Expose NCCL primitives via explicit CUDA graph API

Hello,

Currently I am working with explicit CUDA graph API.
I am curious if CUDA graph has API and any example how to add NCCL communication primitives explicitly to graph.
Official NCCL documentation only mentions CUDA Graph captures API that is not suitable for my needs.

Could you please clarify if explicit CUDA graph creation with NCCL is supported?

What would like to achieve with manual graph node management for NCCL?

Explicit and static definition of CUDA Graph without using streams explicitly.

A captured graph does not contain stream information. You could simply record a nccl graph, then add it to an explicit graph as child graph node. You can access the individual nodes via cudaGraphGetNodes

The point do it without capturing using explicit CUDA graph construction API only.
For example as an input I have static graph annotation info and I want to create CUDA graph explicitly.
Like add nccl primitive kernel wrapper as a node.

The explicit graph definition API is published.

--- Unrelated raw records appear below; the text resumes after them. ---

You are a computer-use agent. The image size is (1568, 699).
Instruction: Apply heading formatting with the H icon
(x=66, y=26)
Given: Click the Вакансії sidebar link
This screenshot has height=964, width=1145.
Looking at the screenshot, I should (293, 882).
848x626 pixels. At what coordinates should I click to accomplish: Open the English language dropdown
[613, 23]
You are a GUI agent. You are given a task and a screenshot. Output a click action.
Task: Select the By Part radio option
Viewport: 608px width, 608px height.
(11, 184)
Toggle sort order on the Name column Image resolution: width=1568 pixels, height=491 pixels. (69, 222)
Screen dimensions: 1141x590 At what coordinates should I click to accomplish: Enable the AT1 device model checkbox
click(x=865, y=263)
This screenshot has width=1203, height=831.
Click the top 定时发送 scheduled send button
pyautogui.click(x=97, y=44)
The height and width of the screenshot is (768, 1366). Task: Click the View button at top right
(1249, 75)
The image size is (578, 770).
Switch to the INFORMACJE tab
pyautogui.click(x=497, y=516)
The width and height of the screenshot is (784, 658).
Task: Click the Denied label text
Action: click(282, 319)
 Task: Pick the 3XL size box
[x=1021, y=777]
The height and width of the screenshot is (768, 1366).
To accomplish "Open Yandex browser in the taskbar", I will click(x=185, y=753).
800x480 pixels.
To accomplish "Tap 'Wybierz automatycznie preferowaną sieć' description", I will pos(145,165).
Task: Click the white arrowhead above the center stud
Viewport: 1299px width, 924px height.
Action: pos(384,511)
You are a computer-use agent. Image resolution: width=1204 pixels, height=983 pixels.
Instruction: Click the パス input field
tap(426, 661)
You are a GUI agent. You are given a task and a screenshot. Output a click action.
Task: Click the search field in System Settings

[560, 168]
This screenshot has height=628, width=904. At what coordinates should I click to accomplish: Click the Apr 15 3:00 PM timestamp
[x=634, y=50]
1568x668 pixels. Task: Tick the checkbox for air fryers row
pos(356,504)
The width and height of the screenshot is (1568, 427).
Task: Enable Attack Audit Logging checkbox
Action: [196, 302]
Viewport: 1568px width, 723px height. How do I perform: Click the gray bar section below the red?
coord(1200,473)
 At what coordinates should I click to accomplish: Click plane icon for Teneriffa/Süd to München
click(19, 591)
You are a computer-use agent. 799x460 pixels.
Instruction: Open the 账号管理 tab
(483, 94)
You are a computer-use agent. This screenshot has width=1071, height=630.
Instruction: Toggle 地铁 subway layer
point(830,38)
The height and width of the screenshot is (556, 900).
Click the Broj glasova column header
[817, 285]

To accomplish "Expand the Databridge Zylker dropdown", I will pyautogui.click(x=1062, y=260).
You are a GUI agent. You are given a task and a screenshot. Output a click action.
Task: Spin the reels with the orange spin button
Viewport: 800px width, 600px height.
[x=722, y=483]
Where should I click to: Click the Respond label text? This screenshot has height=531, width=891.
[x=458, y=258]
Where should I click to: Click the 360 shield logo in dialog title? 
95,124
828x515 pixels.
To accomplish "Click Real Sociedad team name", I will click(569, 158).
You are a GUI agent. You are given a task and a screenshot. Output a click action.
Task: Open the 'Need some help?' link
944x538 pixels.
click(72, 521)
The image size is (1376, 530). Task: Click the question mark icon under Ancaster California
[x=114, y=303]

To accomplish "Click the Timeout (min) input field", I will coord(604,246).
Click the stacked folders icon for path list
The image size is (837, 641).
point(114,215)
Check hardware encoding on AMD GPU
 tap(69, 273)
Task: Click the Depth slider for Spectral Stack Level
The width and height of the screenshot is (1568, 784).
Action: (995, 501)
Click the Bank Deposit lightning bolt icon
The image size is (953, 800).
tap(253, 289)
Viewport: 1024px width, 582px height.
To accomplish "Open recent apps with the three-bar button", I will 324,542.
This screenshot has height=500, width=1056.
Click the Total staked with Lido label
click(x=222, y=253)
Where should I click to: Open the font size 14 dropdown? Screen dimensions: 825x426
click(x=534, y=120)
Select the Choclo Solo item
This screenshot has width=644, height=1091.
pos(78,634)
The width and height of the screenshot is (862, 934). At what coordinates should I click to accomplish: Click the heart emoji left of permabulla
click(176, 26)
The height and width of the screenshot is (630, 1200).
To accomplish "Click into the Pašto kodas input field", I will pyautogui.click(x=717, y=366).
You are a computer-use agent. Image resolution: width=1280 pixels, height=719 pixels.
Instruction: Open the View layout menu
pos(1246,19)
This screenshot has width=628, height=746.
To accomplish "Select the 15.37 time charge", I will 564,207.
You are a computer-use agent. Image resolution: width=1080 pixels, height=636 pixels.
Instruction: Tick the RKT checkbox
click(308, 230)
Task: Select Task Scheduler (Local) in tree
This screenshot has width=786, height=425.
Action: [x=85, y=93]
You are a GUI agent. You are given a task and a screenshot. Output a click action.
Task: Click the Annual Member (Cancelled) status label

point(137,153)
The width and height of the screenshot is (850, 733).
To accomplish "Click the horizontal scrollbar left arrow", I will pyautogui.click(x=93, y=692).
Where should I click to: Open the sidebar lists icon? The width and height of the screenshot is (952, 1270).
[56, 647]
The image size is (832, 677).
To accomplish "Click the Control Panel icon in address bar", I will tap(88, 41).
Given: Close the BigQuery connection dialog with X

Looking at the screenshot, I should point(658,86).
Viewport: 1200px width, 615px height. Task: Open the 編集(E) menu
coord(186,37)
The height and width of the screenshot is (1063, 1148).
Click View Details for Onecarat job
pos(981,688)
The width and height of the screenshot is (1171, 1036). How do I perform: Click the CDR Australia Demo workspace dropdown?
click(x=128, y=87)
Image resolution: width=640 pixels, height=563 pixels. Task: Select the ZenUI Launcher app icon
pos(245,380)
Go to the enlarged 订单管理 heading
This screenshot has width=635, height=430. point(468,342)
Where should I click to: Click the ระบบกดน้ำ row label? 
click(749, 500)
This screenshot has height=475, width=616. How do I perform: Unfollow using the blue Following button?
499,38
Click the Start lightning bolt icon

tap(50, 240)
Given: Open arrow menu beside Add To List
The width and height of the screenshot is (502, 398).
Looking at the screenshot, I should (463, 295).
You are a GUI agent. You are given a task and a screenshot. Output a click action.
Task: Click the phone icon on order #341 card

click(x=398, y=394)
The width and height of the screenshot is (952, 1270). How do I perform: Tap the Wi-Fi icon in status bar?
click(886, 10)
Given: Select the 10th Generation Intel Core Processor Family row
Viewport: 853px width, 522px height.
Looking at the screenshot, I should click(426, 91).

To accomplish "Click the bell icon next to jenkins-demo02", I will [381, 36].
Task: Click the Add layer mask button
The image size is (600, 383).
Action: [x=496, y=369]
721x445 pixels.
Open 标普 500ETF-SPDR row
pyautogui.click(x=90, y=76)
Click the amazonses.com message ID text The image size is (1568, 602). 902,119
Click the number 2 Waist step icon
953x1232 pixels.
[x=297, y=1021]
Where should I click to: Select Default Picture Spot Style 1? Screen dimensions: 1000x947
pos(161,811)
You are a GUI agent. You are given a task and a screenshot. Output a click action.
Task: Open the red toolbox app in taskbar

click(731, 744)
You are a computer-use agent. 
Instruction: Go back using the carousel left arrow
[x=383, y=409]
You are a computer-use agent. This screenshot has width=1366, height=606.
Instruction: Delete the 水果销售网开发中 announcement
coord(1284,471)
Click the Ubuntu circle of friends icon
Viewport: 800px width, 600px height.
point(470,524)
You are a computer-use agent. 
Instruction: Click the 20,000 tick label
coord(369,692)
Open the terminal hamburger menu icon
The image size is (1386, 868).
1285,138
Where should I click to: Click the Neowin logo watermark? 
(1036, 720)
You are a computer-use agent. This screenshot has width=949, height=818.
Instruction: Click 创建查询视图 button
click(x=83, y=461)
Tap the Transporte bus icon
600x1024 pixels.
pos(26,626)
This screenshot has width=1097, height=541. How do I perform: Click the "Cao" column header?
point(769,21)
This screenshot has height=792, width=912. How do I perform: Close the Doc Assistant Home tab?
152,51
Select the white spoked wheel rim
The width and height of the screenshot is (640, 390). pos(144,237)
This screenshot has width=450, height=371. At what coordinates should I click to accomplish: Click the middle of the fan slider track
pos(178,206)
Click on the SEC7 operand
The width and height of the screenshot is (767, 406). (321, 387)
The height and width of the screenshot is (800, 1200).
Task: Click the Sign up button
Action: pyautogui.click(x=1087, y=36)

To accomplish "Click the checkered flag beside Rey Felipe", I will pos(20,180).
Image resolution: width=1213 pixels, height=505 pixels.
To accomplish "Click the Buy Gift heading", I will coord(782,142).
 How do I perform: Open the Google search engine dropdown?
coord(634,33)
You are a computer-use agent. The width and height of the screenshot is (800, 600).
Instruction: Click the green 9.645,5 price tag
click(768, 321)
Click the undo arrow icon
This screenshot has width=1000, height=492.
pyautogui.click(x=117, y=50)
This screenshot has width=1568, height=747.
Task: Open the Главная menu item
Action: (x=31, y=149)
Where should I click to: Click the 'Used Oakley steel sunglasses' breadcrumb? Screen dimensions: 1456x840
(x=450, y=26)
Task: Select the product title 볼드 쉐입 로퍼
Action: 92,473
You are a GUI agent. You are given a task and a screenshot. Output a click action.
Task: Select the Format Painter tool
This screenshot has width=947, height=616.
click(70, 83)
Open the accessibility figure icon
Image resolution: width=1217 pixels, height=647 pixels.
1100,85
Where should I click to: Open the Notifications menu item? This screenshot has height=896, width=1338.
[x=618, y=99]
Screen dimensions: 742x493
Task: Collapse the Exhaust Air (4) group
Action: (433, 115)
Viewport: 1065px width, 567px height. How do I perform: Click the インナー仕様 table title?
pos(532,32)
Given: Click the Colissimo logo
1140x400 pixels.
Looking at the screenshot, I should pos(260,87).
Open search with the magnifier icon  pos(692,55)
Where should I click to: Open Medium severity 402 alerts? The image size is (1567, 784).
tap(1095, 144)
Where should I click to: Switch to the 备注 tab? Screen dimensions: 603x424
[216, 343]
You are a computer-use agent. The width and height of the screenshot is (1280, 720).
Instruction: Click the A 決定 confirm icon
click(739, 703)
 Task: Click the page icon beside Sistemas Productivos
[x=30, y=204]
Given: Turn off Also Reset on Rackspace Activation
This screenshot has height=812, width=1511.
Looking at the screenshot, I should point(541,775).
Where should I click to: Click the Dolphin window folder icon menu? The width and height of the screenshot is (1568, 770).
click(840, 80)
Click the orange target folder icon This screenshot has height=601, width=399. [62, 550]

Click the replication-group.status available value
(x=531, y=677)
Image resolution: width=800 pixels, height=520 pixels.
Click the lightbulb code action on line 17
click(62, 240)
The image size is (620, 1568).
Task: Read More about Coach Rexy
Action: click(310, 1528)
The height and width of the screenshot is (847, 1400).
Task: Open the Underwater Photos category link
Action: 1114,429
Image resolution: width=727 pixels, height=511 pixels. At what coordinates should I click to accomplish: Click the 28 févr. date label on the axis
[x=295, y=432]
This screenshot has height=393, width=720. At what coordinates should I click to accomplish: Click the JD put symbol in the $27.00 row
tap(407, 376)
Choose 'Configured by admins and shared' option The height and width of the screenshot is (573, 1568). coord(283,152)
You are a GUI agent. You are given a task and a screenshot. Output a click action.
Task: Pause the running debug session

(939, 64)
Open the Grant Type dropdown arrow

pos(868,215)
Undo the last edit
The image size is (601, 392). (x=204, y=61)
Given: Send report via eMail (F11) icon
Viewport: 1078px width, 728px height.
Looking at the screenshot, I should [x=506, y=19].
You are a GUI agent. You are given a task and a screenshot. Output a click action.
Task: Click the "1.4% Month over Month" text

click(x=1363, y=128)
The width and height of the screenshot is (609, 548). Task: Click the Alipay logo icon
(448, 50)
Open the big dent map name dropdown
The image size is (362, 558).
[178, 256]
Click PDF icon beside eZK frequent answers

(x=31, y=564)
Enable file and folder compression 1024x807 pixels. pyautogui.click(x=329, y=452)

I don’t see any intersection with nccl. nccl source is available, so it might be possible to deconstruct a nccl library call and replace it with an explicit graph sequence.

Thank Robert for replay.
However it’s workaround and not the right way to implement it. Sure under the hood NCCL primitive is a CUDA kernel and have clear API in CUDA graph to link NCCL primitive with graph is proper way to engineer it.
So at the conclusion:

  • there is not API to add NCCL kernel to CUDA graph
  • workaround to fetch kernel implementation from NCCL and put it own solution
  • there are not plans to add such functionality in the future release of CUDA graph/NCCL

Is it correct?

I don’t know what that means. I already pointed to the explicit graph API. I don’t see anything there pertaining to nccl. I was just sharing that observation.

I thought the most tangible suggestion here was the one made by striker159

I didn’t say that. NVIDIA generally doesn’t announce plans or forward looking statements here, on this forum. I don’t either (at least I try not to. It’s related to maintaining my employment at NVIDIA.)

If you want to see a change in CUDA APIs, my suggestion would be to file a bug.